» **Aim of the exercise**:
Please copy each line of the listing that includes the string "This".
Material supplied: Begin
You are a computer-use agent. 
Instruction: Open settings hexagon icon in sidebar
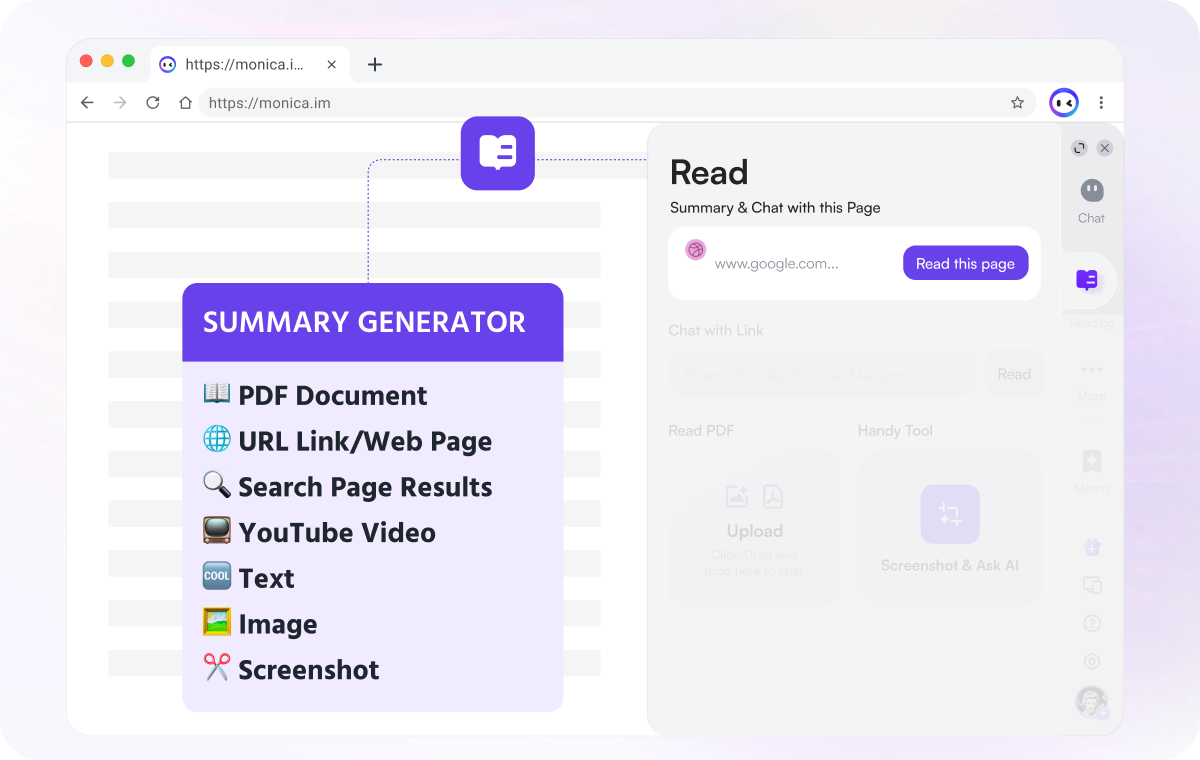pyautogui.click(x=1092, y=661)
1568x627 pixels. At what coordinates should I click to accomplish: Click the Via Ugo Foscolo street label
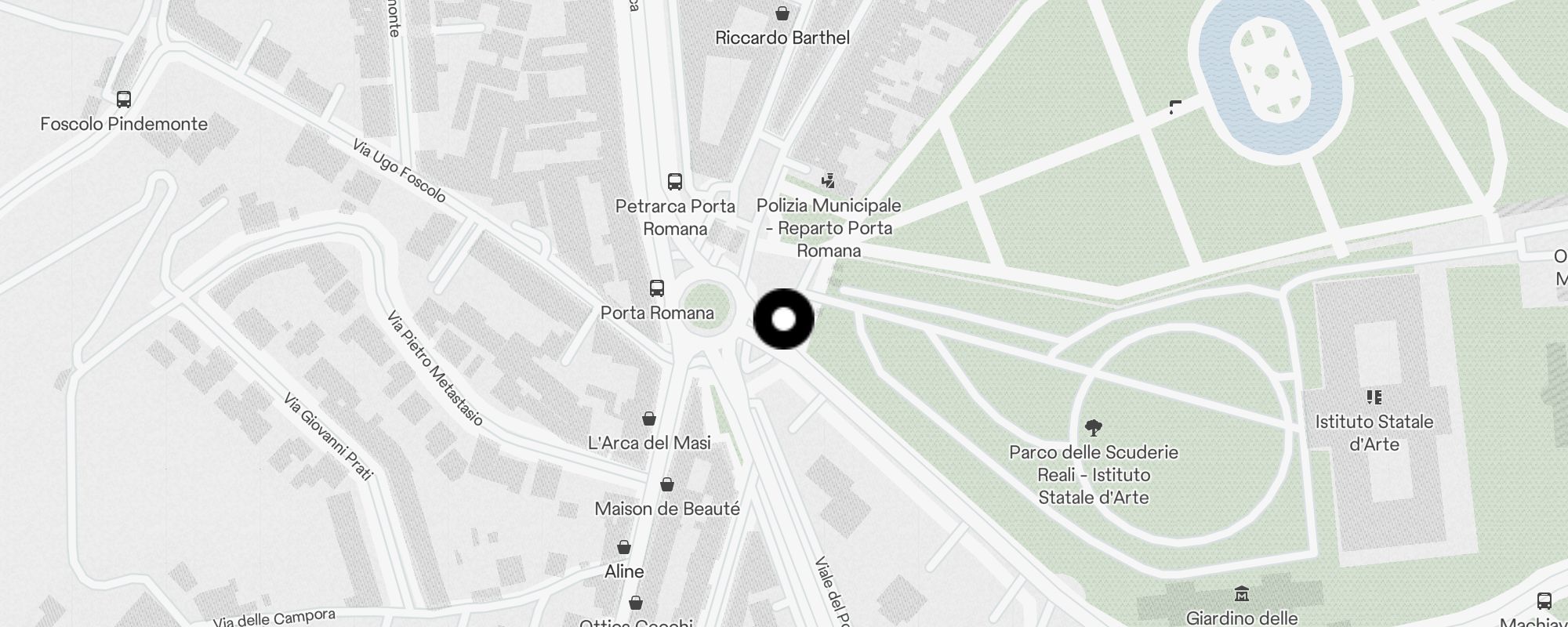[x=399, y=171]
Material supplied: End
Material supplied: Begin
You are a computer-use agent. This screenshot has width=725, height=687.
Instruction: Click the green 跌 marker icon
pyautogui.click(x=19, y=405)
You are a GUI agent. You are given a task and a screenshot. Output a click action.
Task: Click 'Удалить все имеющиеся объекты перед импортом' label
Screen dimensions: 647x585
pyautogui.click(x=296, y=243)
Material supplied: End
Material supplied: Begin
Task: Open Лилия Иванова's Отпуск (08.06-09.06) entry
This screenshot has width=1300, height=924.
Material supplied: End
» **Reply**:
You are a computer-use agent. This screenshot has width=725, height=687.
This screenshot has width=1300, height=924.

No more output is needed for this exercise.